◆ WHAT IS BEING ASKED
Return all lines below containing the word "thumbnail".

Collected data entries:
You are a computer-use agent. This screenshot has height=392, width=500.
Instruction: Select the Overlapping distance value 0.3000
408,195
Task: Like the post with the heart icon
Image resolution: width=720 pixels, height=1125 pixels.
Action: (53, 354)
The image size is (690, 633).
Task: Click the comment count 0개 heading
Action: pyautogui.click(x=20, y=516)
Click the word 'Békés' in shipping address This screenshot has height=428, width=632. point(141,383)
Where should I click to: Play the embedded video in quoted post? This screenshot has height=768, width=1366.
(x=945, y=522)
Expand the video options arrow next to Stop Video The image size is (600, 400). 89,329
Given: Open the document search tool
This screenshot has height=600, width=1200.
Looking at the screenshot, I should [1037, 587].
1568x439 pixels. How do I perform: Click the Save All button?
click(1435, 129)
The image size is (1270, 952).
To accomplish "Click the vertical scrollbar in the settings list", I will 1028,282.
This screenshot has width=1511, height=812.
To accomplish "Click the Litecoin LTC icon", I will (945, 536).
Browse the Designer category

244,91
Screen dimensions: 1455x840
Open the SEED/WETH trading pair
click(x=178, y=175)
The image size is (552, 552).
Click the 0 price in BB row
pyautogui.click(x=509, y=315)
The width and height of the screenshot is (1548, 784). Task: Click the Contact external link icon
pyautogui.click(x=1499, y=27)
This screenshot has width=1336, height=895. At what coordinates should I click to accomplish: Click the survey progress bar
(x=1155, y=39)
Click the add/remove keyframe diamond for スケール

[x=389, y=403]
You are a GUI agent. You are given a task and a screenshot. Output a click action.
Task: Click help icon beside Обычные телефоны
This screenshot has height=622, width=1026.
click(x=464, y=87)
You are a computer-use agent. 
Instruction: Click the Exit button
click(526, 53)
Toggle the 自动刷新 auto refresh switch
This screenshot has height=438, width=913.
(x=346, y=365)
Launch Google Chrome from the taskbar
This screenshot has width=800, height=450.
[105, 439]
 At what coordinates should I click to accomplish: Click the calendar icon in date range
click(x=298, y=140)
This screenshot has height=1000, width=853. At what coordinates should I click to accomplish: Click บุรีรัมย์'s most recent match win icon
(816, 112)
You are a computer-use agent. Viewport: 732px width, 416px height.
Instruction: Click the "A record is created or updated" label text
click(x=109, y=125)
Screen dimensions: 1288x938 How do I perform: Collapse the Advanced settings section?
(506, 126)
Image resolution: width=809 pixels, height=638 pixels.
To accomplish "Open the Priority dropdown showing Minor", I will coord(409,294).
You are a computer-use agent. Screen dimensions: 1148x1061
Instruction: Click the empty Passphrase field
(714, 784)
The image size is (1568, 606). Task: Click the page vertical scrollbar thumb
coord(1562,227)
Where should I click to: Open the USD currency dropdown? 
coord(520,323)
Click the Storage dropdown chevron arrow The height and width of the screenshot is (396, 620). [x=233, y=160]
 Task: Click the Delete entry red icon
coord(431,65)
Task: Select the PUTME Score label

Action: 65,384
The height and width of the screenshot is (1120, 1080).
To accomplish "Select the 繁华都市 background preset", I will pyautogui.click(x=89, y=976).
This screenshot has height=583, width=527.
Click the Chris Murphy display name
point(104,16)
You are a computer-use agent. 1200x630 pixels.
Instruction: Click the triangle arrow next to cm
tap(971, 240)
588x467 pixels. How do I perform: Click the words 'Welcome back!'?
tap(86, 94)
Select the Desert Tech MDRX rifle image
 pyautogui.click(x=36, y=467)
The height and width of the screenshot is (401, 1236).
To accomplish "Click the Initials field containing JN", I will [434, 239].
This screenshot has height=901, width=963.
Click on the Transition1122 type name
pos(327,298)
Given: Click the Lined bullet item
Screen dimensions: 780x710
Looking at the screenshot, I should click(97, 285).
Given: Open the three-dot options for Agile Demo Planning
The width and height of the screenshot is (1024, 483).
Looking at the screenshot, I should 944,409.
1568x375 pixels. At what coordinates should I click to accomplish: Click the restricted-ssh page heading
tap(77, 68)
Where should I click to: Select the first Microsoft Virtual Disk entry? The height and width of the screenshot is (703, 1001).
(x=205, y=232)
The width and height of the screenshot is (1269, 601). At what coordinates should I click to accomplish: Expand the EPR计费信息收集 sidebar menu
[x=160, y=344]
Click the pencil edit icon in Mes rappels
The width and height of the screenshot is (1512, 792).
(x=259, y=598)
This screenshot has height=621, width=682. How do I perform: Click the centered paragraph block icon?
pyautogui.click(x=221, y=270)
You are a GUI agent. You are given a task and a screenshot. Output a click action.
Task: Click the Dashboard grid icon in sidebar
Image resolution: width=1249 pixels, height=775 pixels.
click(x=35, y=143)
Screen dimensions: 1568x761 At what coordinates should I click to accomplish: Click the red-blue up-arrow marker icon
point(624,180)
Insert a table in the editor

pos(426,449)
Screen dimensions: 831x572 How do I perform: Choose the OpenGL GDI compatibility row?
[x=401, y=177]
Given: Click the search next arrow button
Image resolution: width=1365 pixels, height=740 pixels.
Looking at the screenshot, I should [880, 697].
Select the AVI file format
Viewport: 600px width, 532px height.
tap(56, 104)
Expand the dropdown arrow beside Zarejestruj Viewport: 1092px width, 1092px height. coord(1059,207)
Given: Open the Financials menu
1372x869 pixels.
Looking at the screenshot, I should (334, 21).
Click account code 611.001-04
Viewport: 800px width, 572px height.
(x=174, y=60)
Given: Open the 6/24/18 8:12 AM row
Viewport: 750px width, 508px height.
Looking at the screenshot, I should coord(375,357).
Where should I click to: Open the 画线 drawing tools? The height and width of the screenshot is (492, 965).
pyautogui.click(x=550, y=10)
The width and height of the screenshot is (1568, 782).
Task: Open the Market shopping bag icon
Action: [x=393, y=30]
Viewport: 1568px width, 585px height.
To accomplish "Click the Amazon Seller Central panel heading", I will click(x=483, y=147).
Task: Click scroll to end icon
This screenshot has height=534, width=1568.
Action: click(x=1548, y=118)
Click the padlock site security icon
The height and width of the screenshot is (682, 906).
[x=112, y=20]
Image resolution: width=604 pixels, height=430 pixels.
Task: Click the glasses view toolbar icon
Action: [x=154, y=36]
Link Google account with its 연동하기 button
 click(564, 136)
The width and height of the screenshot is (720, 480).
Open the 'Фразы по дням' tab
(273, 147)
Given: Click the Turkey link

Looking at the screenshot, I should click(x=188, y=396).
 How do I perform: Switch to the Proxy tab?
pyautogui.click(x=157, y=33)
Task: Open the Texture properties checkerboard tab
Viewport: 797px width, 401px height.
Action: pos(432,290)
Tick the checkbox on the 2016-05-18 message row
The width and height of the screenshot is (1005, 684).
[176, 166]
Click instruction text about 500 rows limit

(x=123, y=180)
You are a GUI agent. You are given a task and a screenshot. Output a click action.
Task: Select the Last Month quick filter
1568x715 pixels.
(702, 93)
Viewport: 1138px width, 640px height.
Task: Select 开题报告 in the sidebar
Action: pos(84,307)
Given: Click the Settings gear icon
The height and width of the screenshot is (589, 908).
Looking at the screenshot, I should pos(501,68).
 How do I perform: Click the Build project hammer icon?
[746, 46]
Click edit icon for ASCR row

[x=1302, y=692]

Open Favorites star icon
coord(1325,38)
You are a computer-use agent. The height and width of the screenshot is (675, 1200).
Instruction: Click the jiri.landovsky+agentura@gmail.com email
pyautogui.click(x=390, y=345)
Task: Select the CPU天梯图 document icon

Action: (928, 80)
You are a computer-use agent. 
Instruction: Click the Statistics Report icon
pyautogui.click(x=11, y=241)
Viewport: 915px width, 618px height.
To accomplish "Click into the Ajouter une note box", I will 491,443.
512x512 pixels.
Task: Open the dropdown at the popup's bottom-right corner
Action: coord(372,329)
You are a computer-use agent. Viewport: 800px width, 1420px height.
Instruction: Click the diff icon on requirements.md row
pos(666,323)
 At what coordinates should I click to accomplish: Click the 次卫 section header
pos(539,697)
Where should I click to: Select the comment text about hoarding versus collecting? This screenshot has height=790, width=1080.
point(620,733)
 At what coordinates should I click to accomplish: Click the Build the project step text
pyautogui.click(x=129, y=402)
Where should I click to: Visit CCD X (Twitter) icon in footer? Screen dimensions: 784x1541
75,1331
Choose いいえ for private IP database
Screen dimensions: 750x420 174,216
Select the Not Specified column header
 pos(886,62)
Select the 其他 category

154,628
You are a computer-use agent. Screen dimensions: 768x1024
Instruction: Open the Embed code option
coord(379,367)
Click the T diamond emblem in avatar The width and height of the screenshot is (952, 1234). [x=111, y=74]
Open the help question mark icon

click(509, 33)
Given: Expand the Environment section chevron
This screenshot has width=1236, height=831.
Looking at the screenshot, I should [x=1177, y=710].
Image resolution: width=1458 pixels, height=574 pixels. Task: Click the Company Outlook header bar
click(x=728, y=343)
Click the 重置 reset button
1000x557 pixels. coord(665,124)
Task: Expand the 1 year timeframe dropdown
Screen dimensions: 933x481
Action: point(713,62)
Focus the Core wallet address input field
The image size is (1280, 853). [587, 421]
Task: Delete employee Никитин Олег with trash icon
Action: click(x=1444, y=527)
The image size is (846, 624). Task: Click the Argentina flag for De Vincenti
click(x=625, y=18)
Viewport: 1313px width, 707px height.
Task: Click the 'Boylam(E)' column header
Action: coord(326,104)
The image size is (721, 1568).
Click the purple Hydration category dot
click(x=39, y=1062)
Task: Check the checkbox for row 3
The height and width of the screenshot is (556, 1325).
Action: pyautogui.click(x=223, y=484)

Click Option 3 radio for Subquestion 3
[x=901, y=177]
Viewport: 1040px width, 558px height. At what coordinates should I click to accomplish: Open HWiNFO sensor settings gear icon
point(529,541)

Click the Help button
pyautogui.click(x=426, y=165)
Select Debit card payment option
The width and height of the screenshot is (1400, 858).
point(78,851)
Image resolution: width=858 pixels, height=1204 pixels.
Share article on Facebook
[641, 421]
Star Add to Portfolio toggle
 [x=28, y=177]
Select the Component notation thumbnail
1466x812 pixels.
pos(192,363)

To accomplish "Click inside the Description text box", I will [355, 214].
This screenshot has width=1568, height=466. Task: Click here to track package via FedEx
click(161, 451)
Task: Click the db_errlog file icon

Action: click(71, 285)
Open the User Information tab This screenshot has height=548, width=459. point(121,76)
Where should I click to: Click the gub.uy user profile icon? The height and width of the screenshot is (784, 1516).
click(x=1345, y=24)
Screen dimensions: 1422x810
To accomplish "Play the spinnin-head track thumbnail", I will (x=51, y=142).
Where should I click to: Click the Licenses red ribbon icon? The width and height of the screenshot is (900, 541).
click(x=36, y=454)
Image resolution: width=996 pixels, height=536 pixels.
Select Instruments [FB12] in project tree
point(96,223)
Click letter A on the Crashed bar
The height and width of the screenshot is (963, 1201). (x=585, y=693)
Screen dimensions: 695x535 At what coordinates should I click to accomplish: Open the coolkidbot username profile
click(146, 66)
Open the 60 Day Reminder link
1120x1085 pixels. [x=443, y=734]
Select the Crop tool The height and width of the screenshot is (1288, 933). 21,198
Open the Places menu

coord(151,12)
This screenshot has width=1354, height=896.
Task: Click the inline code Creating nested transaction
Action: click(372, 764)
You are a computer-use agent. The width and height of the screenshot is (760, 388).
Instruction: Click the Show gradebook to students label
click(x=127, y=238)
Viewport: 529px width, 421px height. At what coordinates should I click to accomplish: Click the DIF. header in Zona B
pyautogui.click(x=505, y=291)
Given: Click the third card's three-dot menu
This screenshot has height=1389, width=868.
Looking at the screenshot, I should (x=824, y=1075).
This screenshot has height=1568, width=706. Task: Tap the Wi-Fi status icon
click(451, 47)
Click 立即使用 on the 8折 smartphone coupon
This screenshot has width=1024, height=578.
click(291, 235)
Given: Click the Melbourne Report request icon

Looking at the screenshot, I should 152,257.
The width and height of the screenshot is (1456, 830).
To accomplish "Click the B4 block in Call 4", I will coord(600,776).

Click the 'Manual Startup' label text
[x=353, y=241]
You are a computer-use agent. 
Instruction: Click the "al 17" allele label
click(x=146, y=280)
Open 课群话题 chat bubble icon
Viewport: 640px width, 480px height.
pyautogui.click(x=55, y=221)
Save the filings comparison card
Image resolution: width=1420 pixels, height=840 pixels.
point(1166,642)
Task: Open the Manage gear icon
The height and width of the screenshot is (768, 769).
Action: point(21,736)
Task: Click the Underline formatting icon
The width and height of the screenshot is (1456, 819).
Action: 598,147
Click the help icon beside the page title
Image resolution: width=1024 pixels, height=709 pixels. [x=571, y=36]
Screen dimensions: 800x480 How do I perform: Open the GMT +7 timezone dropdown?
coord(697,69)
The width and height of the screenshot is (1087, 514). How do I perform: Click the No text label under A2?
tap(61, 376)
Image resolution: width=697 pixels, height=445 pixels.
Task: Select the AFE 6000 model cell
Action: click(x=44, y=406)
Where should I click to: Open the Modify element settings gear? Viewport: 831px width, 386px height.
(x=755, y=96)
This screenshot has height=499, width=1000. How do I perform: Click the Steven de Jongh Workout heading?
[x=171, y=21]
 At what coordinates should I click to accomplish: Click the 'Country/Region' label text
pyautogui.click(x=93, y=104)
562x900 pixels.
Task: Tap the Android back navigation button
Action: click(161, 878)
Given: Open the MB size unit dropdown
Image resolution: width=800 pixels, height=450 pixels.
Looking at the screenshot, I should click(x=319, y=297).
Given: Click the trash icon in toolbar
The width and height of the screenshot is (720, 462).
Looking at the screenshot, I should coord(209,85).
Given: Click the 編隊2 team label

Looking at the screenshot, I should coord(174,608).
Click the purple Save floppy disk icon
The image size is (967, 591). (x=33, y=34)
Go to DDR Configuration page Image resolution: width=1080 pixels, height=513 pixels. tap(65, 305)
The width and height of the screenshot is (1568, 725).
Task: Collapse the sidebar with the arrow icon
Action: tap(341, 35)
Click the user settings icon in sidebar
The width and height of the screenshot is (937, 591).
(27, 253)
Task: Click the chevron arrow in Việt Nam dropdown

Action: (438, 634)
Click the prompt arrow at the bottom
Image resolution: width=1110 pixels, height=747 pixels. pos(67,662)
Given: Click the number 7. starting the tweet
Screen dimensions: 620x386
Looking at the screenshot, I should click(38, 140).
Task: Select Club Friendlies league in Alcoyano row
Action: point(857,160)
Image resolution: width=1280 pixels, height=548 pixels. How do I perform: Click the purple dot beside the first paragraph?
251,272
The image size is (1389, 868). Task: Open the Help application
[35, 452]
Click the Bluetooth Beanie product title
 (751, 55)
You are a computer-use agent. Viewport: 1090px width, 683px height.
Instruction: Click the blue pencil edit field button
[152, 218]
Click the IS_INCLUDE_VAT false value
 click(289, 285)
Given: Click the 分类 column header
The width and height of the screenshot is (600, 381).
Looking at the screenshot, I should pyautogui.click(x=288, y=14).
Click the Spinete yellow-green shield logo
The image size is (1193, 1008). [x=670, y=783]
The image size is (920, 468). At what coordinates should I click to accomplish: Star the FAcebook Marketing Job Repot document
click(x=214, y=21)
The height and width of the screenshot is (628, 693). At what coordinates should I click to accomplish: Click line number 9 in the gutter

◆ EXERCISE SOLUTION
Select the Component notation thumbnail
To accomplish "Play the spinnin-head track thumbnail", I will (x=51, y=142).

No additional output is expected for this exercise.